Los grandes logros de los seres humanos comienzan como simples sueños. Algunos sueños se convierten en proyectos, y algunos proyectos en realidades. Todo resultado valioso – material o inmaterial – debió primero ser imaginado por alguien.
En efecto, el poder de estas visualizaciones – imágenes de éxito, si se quiere – es innegable. De hecho, podría afirmarse que nuestros sueños nos definen. De ahí que sean tan importantes para nuestra realización personal y comunitaria.
Y de ahí que se conviertan en materia principal para la cultura financiera.
Uno de los primeros efectos que trae la incorporación de la cultura financiera a nuestra vida es, precisamente, una racionalización de nuestras aspiraciones, pues mejora nuestra comprensión de la naturaleza del bienestar y dejamos de tomar decisiones de consumo, inversión o compra basados únicamente en el ingreso.

DATOS GUARDADOS:
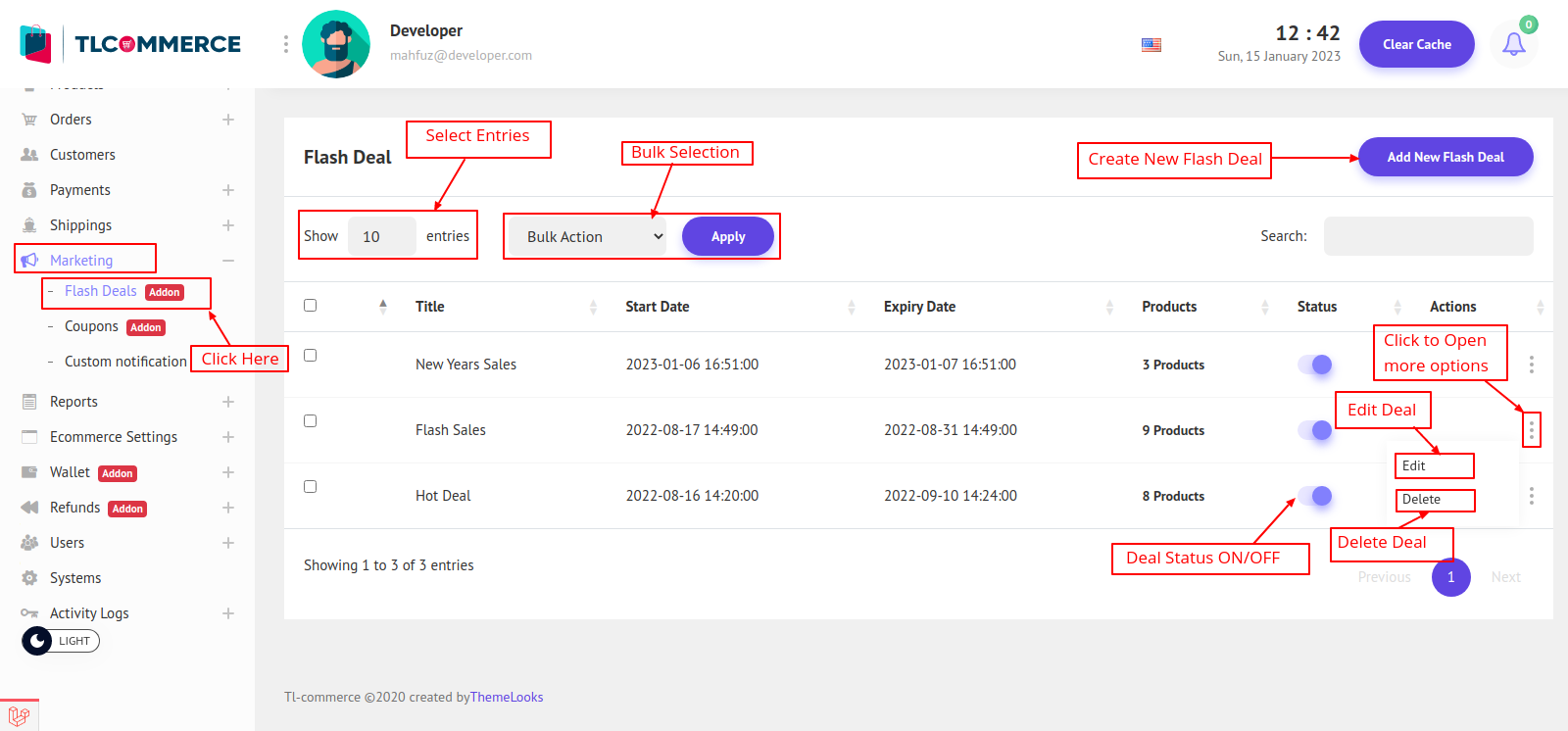Click the TLCommerce logo
Screen dimensions: 1568x731
point(130,44)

TAREA ASIGNADA 1: En el texto sobre los sueños y la cultura financiera, ¿qué tuvo que pasar primero con todo resultado valioso?
TAREA ASIGNADA 2: Prolonga el texto sobre los sueños y la cultura financiera a partir de su última oración.
El material no hace falta en absoluto.

RESPUESTA ESCRITA 1: Alguien debió imaginarlo primero.

RESPUESTA ESCRITA 2:
Cuando nuestras apetencias no emanan de esta comprensión, tenderán a tener el tamaño de, por lo menos, la totalidad de nuestro ingreso. Incluso, si Dios no mete su mano, tendrán el tamaño de la suma de nuestro ingreso más nuestra capacidad de crédito. Y cuando esto sucede, ya lo sabemos, es casi imposible sostener el bienestar.
Igualmente importante es que separemos lo extraordinario de lo ordinario en nuestro estándar de consumo, siempre partiendo de la sana expectativa de que el bienestar sucede con la cobertura de las necesidades básicas de nuestra comunidad. Cuando lo extraordinario y lo ordinario se mezclan, tenderemos a aspirar más de lo que podemos sostener.